The Minister said that another of the strategies being employed was the introduction of case management, targeting the criminal courts.
She explained that the successful implementation of case management will improve the ability of the courts to set performance targets, and predict the conclusion of cases brought before the Courts.
She noted that the British government has offered their assistance in this endeavour, specifically in preparing the Judges, members of the public and the private bar and staff of the criminal registry for the introduction of case management.
This programme will also include a public awareness programme, which will be undertaken during the remainder of the fiscal year and into next year. The activities are being coordinated by the Justice Training Institute.
She said that the Ministry has started a Backlog Assessment Study, which included the audit of criminal matters in the Supreme Court and Resident Magistrate’s Courts.
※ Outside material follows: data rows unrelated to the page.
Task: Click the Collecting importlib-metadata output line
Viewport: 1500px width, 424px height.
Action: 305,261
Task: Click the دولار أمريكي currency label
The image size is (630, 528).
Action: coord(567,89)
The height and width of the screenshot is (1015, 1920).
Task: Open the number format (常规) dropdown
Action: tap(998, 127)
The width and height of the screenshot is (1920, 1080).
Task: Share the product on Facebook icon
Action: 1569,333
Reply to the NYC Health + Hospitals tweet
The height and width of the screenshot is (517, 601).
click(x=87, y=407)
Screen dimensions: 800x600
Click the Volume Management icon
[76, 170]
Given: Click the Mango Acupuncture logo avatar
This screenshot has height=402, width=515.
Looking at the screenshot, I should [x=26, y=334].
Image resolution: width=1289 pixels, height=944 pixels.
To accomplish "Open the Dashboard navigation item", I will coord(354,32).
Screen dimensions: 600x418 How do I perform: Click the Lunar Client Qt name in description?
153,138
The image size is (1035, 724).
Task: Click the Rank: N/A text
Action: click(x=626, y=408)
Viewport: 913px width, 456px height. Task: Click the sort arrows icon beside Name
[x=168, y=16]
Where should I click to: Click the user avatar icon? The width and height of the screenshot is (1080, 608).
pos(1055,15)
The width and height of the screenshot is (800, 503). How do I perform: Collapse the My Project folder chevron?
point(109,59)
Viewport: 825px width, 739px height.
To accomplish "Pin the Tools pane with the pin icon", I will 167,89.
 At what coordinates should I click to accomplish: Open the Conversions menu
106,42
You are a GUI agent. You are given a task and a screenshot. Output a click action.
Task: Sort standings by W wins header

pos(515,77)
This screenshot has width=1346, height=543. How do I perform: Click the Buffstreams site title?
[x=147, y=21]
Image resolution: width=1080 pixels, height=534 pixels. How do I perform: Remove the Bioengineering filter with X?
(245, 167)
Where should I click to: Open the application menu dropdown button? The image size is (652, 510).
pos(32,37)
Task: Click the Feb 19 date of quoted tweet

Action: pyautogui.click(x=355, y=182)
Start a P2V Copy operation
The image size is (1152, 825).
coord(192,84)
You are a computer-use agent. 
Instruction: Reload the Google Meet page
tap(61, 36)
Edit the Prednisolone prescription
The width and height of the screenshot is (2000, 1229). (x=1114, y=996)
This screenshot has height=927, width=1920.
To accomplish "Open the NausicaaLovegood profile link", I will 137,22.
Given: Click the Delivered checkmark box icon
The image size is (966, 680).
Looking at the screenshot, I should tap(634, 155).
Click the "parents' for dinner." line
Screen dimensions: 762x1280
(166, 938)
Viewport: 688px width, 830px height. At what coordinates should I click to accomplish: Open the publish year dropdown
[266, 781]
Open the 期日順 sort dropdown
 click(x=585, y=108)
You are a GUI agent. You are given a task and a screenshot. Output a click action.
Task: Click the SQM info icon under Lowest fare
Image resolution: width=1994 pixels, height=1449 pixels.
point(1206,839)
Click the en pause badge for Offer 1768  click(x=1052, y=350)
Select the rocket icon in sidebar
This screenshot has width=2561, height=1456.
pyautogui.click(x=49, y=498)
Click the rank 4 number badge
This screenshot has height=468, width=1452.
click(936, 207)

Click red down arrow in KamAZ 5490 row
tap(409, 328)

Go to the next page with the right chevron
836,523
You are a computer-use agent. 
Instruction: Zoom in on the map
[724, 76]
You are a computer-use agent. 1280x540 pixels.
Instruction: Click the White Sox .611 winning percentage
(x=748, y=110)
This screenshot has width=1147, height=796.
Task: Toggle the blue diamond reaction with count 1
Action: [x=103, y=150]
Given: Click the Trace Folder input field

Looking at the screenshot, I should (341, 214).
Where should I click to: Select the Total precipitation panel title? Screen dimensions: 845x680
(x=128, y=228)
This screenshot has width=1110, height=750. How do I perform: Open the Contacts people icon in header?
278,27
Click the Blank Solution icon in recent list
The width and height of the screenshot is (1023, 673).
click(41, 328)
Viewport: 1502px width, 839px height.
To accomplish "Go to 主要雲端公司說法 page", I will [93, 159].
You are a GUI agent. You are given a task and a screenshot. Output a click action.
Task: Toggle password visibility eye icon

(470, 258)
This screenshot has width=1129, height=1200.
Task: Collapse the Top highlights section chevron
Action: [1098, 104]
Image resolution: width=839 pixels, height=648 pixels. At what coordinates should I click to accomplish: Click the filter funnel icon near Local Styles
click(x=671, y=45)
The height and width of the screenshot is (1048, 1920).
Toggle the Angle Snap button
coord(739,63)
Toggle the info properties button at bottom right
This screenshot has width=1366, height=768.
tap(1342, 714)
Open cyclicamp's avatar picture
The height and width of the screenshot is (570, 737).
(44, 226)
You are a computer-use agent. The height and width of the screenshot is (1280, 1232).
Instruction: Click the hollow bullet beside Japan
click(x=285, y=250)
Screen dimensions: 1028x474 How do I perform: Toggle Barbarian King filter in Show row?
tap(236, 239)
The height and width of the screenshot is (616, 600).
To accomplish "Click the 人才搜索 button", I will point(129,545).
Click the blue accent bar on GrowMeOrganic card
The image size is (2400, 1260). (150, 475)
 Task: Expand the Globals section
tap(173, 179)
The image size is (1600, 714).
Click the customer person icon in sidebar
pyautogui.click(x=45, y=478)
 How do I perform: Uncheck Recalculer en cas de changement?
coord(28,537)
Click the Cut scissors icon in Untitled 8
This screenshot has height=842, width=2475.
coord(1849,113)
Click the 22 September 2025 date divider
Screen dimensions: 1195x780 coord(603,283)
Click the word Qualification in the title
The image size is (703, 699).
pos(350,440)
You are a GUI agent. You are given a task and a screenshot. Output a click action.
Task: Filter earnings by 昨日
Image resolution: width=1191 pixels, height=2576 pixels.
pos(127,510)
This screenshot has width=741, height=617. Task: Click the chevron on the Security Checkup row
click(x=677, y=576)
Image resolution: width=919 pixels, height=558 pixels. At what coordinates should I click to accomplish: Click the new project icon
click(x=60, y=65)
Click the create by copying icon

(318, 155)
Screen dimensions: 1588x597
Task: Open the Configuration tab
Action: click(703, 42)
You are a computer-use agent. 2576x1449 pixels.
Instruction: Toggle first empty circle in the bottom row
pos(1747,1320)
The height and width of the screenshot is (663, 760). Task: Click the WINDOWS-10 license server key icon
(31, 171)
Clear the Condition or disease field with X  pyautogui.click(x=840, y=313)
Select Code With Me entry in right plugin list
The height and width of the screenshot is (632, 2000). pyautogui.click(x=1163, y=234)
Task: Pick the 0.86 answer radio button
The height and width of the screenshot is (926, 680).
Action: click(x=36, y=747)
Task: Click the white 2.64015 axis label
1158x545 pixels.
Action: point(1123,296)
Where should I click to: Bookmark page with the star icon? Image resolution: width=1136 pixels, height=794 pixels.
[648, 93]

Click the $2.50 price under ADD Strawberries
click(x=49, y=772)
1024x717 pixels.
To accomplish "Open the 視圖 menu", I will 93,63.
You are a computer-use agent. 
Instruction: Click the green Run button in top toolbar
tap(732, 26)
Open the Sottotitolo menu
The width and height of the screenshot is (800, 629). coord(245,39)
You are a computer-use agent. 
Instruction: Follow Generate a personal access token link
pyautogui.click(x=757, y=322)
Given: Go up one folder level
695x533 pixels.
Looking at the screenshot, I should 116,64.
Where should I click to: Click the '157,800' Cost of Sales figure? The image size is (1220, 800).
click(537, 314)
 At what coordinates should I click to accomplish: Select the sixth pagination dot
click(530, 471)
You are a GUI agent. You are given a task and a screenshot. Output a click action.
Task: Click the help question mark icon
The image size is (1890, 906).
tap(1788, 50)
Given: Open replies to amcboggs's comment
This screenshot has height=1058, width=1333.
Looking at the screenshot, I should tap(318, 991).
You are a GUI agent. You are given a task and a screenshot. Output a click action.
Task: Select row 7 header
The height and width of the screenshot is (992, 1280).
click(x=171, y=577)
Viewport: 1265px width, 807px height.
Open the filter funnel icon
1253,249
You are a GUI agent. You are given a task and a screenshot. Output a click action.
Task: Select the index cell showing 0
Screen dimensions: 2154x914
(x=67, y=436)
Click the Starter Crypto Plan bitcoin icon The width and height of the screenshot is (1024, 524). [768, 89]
“This will help us to identify the scope and complexity of the cases and the dimensions of the backlog problem. It will also provide a basis to analyze proposed backlog reduction strategies for greater impact,” Senator Lightbourne said.
She said that preliminary research has indicated that, as at July 2007, there were 19,456 active cases in the Resident Magistrate’s Courts. Approximately 40%, or 7,831 of the cases exceeded the 8-month timeframe used in jurisdictions like the United States, Canada and South Africa.
Approximately 75% of the cases were criminal, 18% were civil cases and five per cent were coroner’s matters. Findings from the assessment, which was completed in October 2008, also confirmed that of almost 12,000 active criminal cases in the Resident Magistrate’s Courts, 57% fell within the “backlog” status.
“These are active matters which have been in the Courts for a period of eight (8) months and more, and have not yet been disposed of,” Senator Lightbourne explained.
She also noted that there is a close link between the difficulties being experienced in empanelling jurors and the backlog of cases in the system.
“Therefore, it will be necessary to examine the jury system to address issues like the increasing reluctance of citizens to serve,” the Justice Minister said.
In addition, the Ministry will continue to review the jury system, in the context of the recommendations from the various task force reports during the next year, to identify areas in current practice that require change, as well as other relevant legislative amendments that must be made such as to re-examine the exempted categories of jurors and to revise the types of cases that can be tried without a jury.